Context
The Nights of Ramadan, Reinette l’Oranaise
Y.Gastaut
Les Nuits du Ramadan, or the Nights of Ramadan, is a TV show created in 1991 by producer and presenter Djelloul Beghoura for the channel Antenne 2, which later became France 2,. This show gave the French public a chance to get familiar with the Arab-Muslim culture and showed the progressive openness towards diversity in French television. This show coincided with the organization of the “Belles Nuits du Ramadan” festival (the Beautiful Nights of Ramadan) encouraged by Loic Barrouk’s initiative in Paris, in 1997, then spreading to many French cities.
This brief coverage on January 25th, 1998, mentions the second edition of this festival, organized in a caravanserai setting at the Café de la Danse and paid tribute to the French-Arab music, created by the Jewish North-African communities during the French colonization. It also shined a light on Reinette l’Oranaise, one of the main figures of Arab-Andalus and Chaabi (popular) music, who gave then one of her last concerts. Her real name was Sultana Daoud, though she was known as Reinette el Wahrania and, even better, as Reineitte l’Oranaise (1915-1998) and she was a popular singer and spearhead of the Oran folklore.
She was born in Tiaret, in the Tell Atlas, to a Rabbi father of Moroccan origins and a Jewish Algerian mother, both of whom became French citizens after the 1870 Crémieux decree. After a badly-treated bout of smallpox, she went blind at the age of two. When she was very young, her mother took her to Massaoud Médioni, known as Saoud l’Oranais, a Sephardi Jew hawzi singer/violinist who owned a café in Oran, known as a gathering spot for music lovers, musicians and local celebrities. The maestro, whose nephew Maurice el Médioni, a pianist (born in 1928) and a great figure of Arab-Andalus music, shows up in the report, was confident in the young girl’s musical talent, initiated her to the craft and nicknamed her Reinette (little queen). She slowly became part of his orchestra while getting familiar with instruments such as the Goblet Drum (darbuka), the mandola and the Oud.
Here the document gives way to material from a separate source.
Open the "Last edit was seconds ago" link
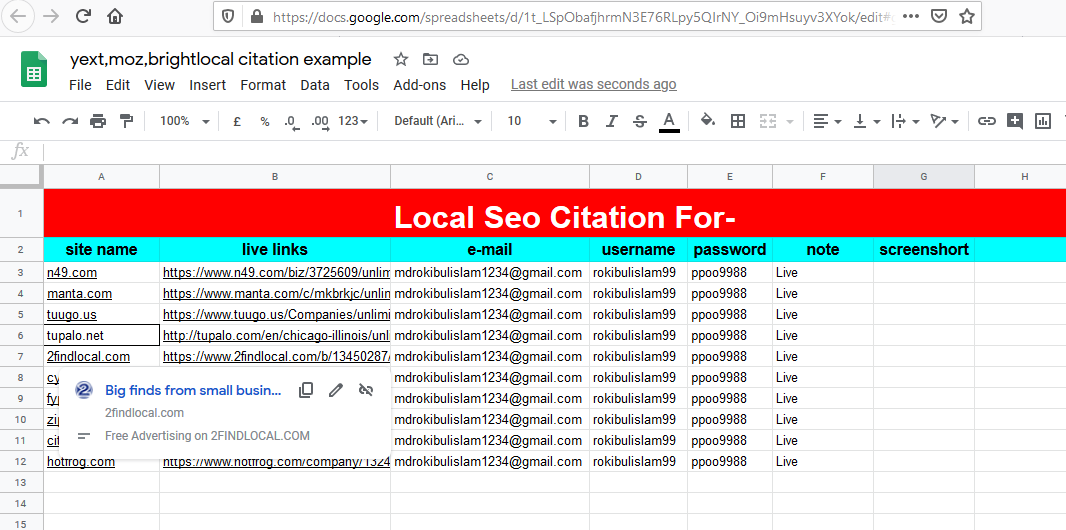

Bolstered by the experience, Reinette kicked off a long and glittering career at the age of 26: she became a famous singer by regularly performing on Radio-Alger, which played the best artists of the Andalusian repertoire. She also played with the Master of Chaabi music, Hadj El Anka, and practiced her craft at Muslim and Jewish celebrations. The forties and fifties, in Oran and all over Algeria, were the artist’s golden years.
Then came the independence and, like most Jews, Reinette left Algeria in 1962. Decolonization didn’t work in her favor and, far from Oran, in an apartment in Romainville, in the Parisian suburbs, she lived in some sort of exile, solitude and oblivion. Two decades later, in the mid-eighties, spurred by loyal fans, Reinette l’Oranaise went back to the stage and tasted success again in a French society more open to South-Mediterranean tunes and Arab-Andalus music.
She inspired a new generation of singers, such as Sapho (interviewed in this report) and became a legend of Judeo-Arab music, a legend on both sides of the Mediterranean. She became a Knight of the Arts and Letters in 1989 and was awarded the Académie Charles Cros prize while being considered an inevitable musical reference in Algeria. She died in Paris on November 17th, 1998 and is buried at the Pantin Israelite cemetery.
Discograpy-Filmography
- Reinette l'Oranaise - Trésors de la chanson judéo-arabe, CD, Mélodie Distribution, Michel Lévy / Bruno Barre.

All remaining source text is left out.